Virginia and Truckee Railroad 27 is a "Ten-Wheeler" type steam locomotive. It was on display at the Nevada State Railroad Museum in Carson City, Nevada, but was traded with The Dayton and is currently on display at the Comstock History Center in Virginia City. It was the last locomotive acquired new by the Virginia and Truckee Railroad, and pulled the last commercial train for the V&T on May 31, 1950, the date that freight and passenger services officially terminated for the company.
The locomotive was placed on the National Register of Historic Places due to its association with the Virginia and Truckee Railroad and transportation development in Nevada.

==History==
Locomotive #27, also known as Baldwin Locomotive Works #39453, was built in 1913 by Baldwin. It weighs 121,000 pounds, 100,000 of this is weight on the driving wheels. Its 56-inch drivers provide 22,400 pounds of tractive effort.

A 4-6-0 “ten wheeler”, it was the last locomotive delivered new to the Virginia and Truckee Railroad (V&T), and the third ten-wheeler delivered, behind its twin #26 in 1907, and the so-called "Second #25" in 1905. #27 served the V&T dependably and without incident throughout its operational life.

==Retirement==
In 1948, #27's boiler permit expired, and the locomotive was retired by the Interstate Commerce Commission (ICC), leaving only #26 and a giant Alco 75-ton 2-8-0 known as the "Second #5" (due to its numbering with its previous owner) in service with the bankrupt V&T Railroad. In 1949, #27 was granted a one-day operating permit to serve as a special train for the California-Nevada Railroad Historical Society, before being put back into its engine house to resume retirement.

The year 1950, saw the V&T approaching abandonment as an operating railroad. #26 was the workhorse of the railroad by this time, with Second-5 seldom being used due to its much greater weight causing damage to the rails and ties. #26 was intended to run the last revenue routes for the V&T when, on May 2, 1950, it was destroyed by a fire in its engine house. The V&T executives requested special authority from the ICC to bring #27 back into service for the remaining weeks of V&T operations. This request was granted and, on May 31, 1950, locomotive #27 pulled the last revenue train from Minden to Reno.

DATA BLOCK:
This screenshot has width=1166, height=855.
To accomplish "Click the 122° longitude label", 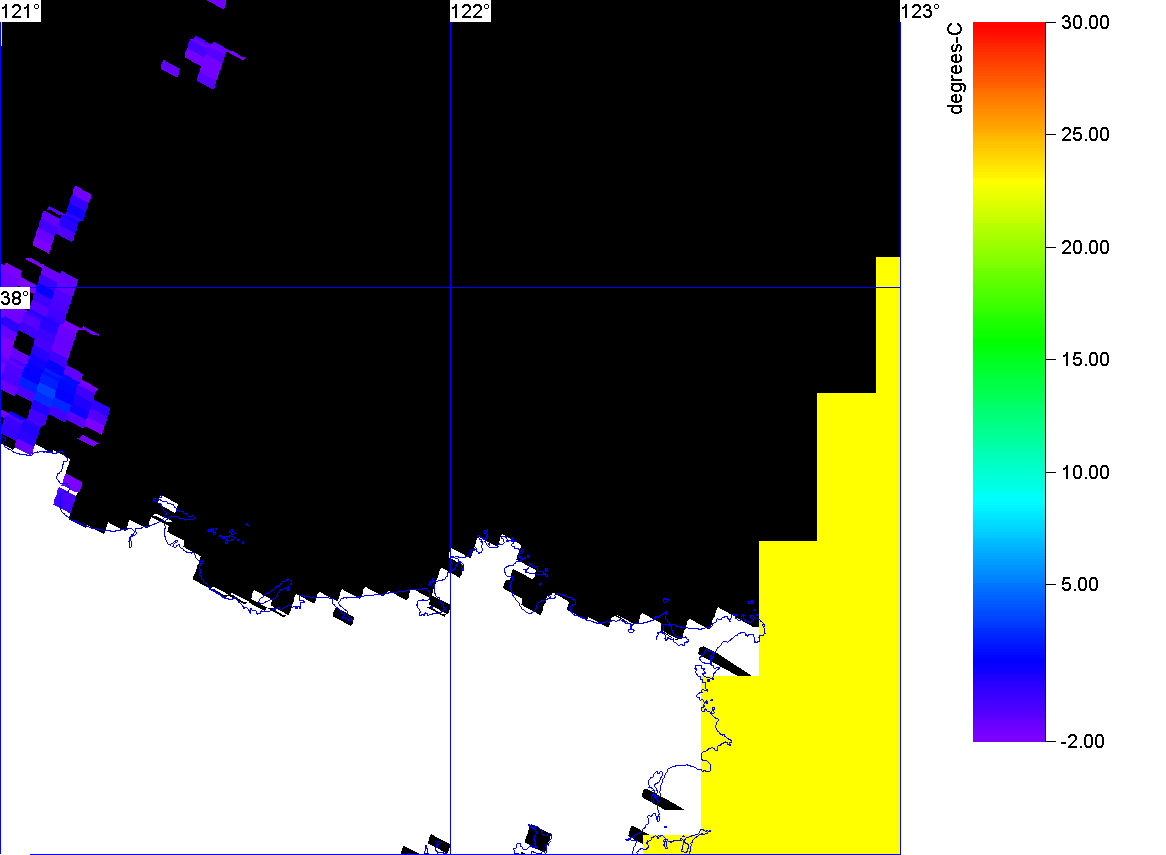I will point(470,11).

THINGS TO DO:
(1) List each year named in the article on locomotive #27, once apiece.
(2) Print the stretch of the article on locomotive #27 from "Virginia and Truckee Railroad 27" through "development in Nevada.".
(3) Write what comes next in the article on locomotive #27, starting after its last sentence.
The lines above come from a separate source and are not part of the article on locomotive #27.

RESULTS IN ORDER:
(1) 1950, 1913, 1907, 1905, 1948, 1949

(2)
Virginia and Truckee Railroad 27 is a "Ten-Wheeler" type steam locomotive. It was on display at the Nevada State Railroad Museum in Carson City, Nevada, but was traded with The Dayton and is currently on display at the Comstock History Center in Virginia City. It was the last locomotive acquired new by the Virginia and Truckee Railroad, and pulled the last commercial train for the V&T on May 31, 1950, the date that freight and passenger services officially terminated for the company.
The locomotive was placed on the National Register of Historic Places due to its association with the Virginia and Truckee Railroad and transportation development in Nevada.

(3)
==After V&T==
Following the V&T ceasing passenger and freight operations on that date, #27 was used to pull the remainder of the railroad's own equipment into Carson City on June 1, as well as some ancillary clean-up duties until June 3. That summer it was used in the 1951 serial movie Roar of the Iron Horse before the Purdy Company, which now owned #27, scrapped the remainder of the V&T railroad.

The Purdy Company presented the locomotive to the governor of Nevada with the intent that it be preserved. It was displayed near Carson City starting in 1955, where it stayed until 1963, when it was moved to the airport for display. It was later moved to Mound House in 1971 with some other V&T equipment. #27 was moved to Virginia City later in 1971 at the former site of the passenger depot. It remained there until at least 1993 when it was moved to Gold Hill, before finally being housed in the Nevada State Railroad Museum. In 2018, #27 traded places with Virginia and Truckee 18 Dayton, being moved to the Comstock History Center, which coincidentally is built in the same parking lot that it was stored from the 70's until the 90's.